EXERCISE:
Could you set down the lines below, from the one containing "Expand the 关卡选择 level dropdown arrow" through the final line, exactly as written?
[Start of section]
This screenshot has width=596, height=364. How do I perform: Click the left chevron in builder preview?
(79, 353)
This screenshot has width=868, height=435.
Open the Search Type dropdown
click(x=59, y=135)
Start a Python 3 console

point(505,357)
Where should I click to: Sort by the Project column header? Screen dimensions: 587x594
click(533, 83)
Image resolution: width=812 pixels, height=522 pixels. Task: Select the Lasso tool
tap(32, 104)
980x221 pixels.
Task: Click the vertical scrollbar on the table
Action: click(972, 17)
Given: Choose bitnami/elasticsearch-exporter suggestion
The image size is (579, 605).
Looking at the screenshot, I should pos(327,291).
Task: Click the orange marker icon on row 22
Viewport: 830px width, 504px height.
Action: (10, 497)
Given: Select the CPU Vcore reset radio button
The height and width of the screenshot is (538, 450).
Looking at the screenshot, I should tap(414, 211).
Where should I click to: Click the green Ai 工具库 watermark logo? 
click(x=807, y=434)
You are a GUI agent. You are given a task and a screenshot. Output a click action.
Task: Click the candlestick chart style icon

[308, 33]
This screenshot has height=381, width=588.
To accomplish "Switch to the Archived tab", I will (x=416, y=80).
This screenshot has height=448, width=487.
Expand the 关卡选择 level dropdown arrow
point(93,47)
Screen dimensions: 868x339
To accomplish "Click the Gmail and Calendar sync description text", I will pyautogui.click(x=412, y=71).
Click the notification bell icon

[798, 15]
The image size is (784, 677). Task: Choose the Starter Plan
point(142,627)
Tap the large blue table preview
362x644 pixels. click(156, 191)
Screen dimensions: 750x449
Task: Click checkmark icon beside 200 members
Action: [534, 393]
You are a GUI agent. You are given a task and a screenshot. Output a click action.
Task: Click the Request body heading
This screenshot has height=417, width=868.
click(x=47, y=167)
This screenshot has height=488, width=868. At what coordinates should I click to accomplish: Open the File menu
[End of section]
OUTPUT FOR THIS TASK:
Expand the 关卡选择 level dropdown arrow
point(93,47)
Screen dimensions: 868x339
To accomplish "Click the Gmail and Calendar sync description text", I will pyautogui.click(x=412, y=71).
Click the notification bell icon

[798, 15]
The image size is (784, 677). Task: Choose the Starter Plan
point(142,627)
Tap the large blue table preview
362x644 pixels. click(156, 191)
Screen dimensions: 750x449
Task: Click checkmark icon beside 200 members
Action: [534, 393]
You are a GUI agent. You are given a task and a screenshot. Output a click action.
Task: Click the Request body heading
This screenshot has height=417, width=868.
click(x=47, y=167)
This screenshot has height=488, width=868. At what coordinates should I click to accomplish: Open the File menu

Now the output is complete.